ESTRATTO>
—————

Non si è fatta attendere la risposta di Pedro Sánchez, primo ministro spagnolo, a Donald Trump.
Nella conferenza stampa andata in scena ieri alla Casa Bianca il presidente degli Stati Uniti aveva criticato il governo di Madrid, per aver negato l’uso delle basi militari di Moron e Cadice, in Andalusia, per l’offensiva contro l’Iran. Affermando che “la Spagna non è amichevole per responsabilità dei suoi leader“.

—————

VOCI FORNITE>
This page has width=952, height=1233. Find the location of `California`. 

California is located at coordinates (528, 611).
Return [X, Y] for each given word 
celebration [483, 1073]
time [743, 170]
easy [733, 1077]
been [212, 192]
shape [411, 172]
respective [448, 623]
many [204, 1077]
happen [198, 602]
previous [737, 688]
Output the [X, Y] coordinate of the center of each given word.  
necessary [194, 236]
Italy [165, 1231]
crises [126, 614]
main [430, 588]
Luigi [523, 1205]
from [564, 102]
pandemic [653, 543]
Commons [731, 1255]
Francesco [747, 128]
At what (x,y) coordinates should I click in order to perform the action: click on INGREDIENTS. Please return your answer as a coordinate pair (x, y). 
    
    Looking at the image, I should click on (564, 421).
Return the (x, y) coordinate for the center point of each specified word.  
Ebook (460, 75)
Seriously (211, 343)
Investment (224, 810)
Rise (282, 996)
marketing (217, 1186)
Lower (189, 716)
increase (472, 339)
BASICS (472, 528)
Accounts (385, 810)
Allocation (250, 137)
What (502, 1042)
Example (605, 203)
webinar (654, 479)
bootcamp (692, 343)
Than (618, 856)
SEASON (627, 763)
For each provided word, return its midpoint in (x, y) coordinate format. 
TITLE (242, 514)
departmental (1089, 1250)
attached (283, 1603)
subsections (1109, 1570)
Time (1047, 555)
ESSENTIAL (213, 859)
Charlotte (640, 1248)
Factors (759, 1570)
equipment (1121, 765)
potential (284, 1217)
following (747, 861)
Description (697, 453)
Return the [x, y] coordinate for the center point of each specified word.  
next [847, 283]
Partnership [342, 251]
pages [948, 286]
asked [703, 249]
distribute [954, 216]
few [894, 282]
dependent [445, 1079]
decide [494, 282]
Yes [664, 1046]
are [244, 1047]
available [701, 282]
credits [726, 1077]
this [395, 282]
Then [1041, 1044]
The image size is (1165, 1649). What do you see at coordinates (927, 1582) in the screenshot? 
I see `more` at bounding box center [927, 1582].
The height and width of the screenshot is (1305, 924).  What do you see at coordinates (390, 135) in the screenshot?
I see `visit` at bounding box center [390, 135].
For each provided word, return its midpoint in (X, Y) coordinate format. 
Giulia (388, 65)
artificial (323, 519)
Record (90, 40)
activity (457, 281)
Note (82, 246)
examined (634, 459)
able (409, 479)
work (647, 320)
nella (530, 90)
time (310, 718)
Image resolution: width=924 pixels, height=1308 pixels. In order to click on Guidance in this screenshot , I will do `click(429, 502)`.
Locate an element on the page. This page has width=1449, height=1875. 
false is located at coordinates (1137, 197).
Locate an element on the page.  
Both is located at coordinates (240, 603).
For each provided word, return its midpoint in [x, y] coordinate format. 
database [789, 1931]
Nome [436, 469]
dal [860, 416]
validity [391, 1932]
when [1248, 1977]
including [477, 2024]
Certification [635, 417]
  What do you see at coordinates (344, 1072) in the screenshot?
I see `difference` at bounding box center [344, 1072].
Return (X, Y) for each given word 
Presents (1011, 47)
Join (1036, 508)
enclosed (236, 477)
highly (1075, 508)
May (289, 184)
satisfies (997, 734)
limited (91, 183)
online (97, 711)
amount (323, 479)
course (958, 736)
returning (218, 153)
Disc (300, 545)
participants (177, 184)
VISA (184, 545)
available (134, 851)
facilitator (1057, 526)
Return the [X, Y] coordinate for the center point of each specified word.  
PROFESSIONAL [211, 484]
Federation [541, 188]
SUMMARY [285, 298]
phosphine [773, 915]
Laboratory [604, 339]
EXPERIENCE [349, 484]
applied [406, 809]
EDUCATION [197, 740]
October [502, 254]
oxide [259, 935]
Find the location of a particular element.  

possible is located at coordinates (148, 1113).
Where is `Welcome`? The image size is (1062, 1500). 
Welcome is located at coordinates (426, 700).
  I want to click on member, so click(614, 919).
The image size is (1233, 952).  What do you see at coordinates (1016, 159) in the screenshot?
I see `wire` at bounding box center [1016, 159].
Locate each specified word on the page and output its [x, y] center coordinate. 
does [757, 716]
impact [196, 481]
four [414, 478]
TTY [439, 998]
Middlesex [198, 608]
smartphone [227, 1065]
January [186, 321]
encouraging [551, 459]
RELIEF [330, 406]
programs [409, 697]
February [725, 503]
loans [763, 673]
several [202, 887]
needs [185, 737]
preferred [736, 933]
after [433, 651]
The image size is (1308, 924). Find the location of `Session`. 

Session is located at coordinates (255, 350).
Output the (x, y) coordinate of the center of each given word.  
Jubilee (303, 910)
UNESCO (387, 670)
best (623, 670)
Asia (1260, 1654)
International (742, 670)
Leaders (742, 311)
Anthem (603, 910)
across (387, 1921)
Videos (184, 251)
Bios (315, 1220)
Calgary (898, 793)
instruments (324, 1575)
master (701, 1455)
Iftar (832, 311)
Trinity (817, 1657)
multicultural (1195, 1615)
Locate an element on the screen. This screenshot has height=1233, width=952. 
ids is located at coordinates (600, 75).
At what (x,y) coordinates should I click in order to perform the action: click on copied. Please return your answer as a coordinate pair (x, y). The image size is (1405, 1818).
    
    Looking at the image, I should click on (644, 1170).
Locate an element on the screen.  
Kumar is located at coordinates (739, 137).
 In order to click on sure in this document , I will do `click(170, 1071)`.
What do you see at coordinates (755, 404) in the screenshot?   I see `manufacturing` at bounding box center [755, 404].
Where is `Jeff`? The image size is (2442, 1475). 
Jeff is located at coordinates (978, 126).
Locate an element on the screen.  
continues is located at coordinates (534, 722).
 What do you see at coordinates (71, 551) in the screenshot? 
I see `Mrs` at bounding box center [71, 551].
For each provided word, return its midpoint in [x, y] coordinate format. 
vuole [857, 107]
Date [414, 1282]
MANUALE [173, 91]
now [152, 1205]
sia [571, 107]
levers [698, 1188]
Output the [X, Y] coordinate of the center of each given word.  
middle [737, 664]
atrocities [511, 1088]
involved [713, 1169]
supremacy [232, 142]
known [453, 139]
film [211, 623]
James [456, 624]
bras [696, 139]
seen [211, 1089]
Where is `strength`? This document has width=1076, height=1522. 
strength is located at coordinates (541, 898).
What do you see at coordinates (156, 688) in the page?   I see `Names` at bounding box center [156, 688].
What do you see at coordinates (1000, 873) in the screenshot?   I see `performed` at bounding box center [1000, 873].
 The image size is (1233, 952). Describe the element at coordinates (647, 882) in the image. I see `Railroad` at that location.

—————

DOMANDE SUL MATERIALE>
1. Riformula sotto forma di elenco il paragrafo dell'estratto sulla replica di Sánchez a Trump che inizia con «Nella conferenza stampa», conservandone i fatti principali.
2. Prosegui l'estratto sulla replica di Sánchez a Trump dopo l'ultima frase riportata.

SOLUZIONI DELL'ESERCIZIO>
1.
- Sede: conferenza stampa tenuta ieri alla Casa Bianca.
- Il presidente degli Stati Uniti ha criticato il governo di Madrid.
- Motivo della critica: il diniego all'uso delle basi militari di Moron e Cadice, in Andalusia, per l'offensiva contro l'Iran.
- Dichiarazione: "la Spagna non è amichevole per responsabilità dei suoi leader".

2.
“Condanniamo il regime iraniano che reprime e uccide vilmente i suoi cittadini, in particolare le donne, ma allo stesso tempo rifiutiamo questo conflitto e chiediamo una soluzione diplomatica e politica. Alcuni ci accuseranno di essere ingenui nel farlo, ma ciò che è ingenuo è pensare che la violenza sia la soluzione. Siamo consapevoli delle difficoltà, ma sappiamo anche che il futuro non è scritto, che la spirale di violenza che molti danno già per scontata è assolutamente evitabile e che l’umanità può ancora lasciarsi alle spalle questo fondamentalismo degli Ayatollah e anche la miseria della guerra”. Così il presidente Sánchez.